Dataset excerpts:
——
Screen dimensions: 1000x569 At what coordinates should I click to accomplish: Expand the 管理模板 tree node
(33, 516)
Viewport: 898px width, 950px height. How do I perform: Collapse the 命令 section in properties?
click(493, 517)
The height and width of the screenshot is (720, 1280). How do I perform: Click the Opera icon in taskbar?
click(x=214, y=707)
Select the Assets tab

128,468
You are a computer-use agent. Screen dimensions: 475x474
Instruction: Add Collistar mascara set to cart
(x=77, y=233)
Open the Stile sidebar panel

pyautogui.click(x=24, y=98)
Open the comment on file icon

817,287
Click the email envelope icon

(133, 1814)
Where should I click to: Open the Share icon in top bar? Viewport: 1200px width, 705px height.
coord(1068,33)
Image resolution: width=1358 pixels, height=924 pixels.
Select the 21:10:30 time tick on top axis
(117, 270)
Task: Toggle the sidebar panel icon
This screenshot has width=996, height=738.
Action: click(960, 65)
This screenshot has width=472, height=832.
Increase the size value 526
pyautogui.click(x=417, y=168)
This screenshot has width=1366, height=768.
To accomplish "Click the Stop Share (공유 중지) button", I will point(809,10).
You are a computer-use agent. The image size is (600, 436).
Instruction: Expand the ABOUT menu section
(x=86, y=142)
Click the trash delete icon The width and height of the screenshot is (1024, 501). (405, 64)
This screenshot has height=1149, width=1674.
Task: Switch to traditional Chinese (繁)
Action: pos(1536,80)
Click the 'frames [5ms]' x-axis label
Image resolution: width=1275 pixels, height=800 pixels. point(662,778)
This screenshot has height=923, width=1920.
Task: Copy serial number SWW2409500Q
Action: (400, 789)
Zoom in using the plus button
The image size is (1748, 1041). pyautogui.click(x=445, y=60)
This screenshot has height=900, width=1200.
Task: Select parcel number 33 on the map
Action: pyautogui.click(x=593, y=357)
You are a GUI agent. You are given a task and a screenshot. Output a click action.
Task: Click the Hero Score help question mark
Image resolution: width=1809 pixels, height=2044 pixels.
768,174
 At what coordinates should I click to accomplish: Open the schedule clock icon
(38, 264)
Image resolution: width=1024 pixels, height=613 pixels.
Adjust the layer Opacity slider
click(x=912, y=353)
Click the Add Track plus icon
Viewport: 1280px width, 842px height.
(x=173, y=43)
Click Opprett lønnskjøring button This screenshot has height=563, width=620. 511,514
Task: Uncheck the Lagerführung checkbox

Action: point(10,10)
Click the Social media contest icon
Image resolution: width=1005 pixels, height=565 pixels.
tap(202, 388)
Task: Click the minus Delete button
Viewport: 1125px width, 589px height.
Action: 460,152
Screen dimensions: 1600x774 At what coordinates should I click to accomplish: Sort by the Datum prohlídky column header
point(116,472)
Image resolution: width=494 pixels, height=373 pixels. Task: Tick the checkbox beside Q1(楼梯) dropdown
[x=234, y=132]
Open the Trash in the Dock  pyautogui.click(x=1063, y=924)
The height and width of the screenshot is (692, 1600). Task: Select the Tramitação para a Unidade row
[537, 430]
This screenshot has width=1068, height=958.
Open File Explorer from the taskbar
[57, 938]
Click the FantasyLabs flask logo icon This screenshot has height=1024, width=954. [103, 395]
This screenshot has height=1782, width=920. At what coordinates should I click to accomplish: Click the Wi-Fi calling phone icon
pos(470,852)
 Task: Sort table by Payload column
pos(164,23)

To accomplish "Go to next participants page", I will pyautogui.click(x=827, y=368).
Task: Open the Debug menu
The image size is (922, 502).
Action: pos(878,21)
——
▶ **WORK TASK**
The records above need to be written out once more, exactly.

▶ **RESULT OF THE TASK**
Screen dimensions: 1000x569 At what coordinates should I click to accomplish: Expand the 管理模板 tree node
(33, 516)
Viewport: 898px width, 950px height. How do I perform: Collapse the 命令 section in properties?
click(493, 517)
The height and width of the screenshot is (720, 1280). How do I perform: Click the Opera icon in taskbar?
click(x=214, y=707)
Select the Assets tab

128,468
You are a computer-use agent. Screen dimensions: 475x474
Instruction: Add Collistar mascara set to cart
(x=77, y=233)
Open the Stile sidebar panel

pyautogui.click(x=24, y=98)
Open the comment on file icon

817,287
Click the email envelope icon

(133, 1814)
Where should I click to: Open the Share icon in top bar? Viewport: 1200px width, 705px height.
coord(1068,33)
Image resolution: width=1358 pixels, height=924 pixels.
Select the 21:10:30 time tick on top axis
(117, 270)
Task: Toggle the sidebar panel icon
This screenshot has width=996, height=738.
Action: click(960, 65)
This screenshot has width=472, height=832.
Increase the size value 526
pyautogui.click(x=417, y=168)
This screenshot has width=1366, height=768.
To accomplish "Click the Stop Share (공유 중지) button", I will point(809,10).
You are a computer-use agent. The image size is (600, 436).
Instruction: Expand the ABOUT menu section
(x=86, y=142)
Click the trash delete icon The width and height of the screenshot is (1024, 501). (405, 64)
This screenshot has height=1149, width=1674.
Task: Switch to traditional Chinese (繁)
Action: pos(1536,80)
Click the 'frames [5ms]' x-axis label
Image resolution: width=1275 pixels, height=800 pixels. point(662,778)
This screenshot has height=923, width=1920.
Task: Copy serial number SWW2409500Q
Action: (400, 789)
Zoom in using the plus button
The image size is (1748, 1041). pyautogui.click(x=445, y=60)
This screenshot has height=900, width=1200.
Task: Select parcel number 33 on the map
Action: pyautogui.click(x=593, y=357)
You are a GUI agent. You are given a task and a screenshot. Output a click action.
Task: Click the Hero Score help question mark
Image resolution: width=1809 pixels, height=2044 pixels.
768,174
 At what coordinates should I click to accomplish: Open the schedule clock icon
(38, 264)
Image resolution: width=1024 pixels, height=613 pixels.
Adjust the layer Opacity slider
click(x=912, y=353)
Click the Add Track plus icon
Viewport: 1280px width, 842px height.
(x=173, y=43)
Click Opprett lønnskjøring button This screenshot has height=563, width=620. 511,514
Task: Uncheck the Lagerführung checkbox

Action: point(10,10)
Click the Social media contest icon
Image resolution: width=1005 pixels, height=565 pixels.
tap(202, 388)
Task: Click the minus Delete button
Viewport: 1125px width, 589px height.
Action: 460,152
Screen dimensions: 1600x774 At what coordinates should I click to accomplish: Sort by the Datum prohlídky column header
point(116,472)
Image resolution: width=494 pixels, height=373 pixels. Task: Tick the checkbox beside Q1(楼梯) dropdown
[x=234, y=132]
Open the Trash in the Dock  pyautogui.click(x=1063, y=924)
The height and width of the screenshot is (692, 1600). Task: Select the Tramitação para a Unidade row
[537, 430]
This screenshot has width=1068, height=958.
Open File Explorer from the taskbar
[57, 938]
Click the FantasyLabs flask logo icon This screenshot has height=1024, width=954. [103, 395]
This screenshot has height=1782, width=920. At what coordinates should I click to accomplish: Click the Wi-Fi calling phone icon
pos(470,852)
 Task: Sort table by Payload column
pos(164,23)

To accomplish "Go to next participants page", I will pyautogui.click(x=827, y=368).
Task: Open the Debug menu
The image size is (922, 502).
Action: pos(878,21)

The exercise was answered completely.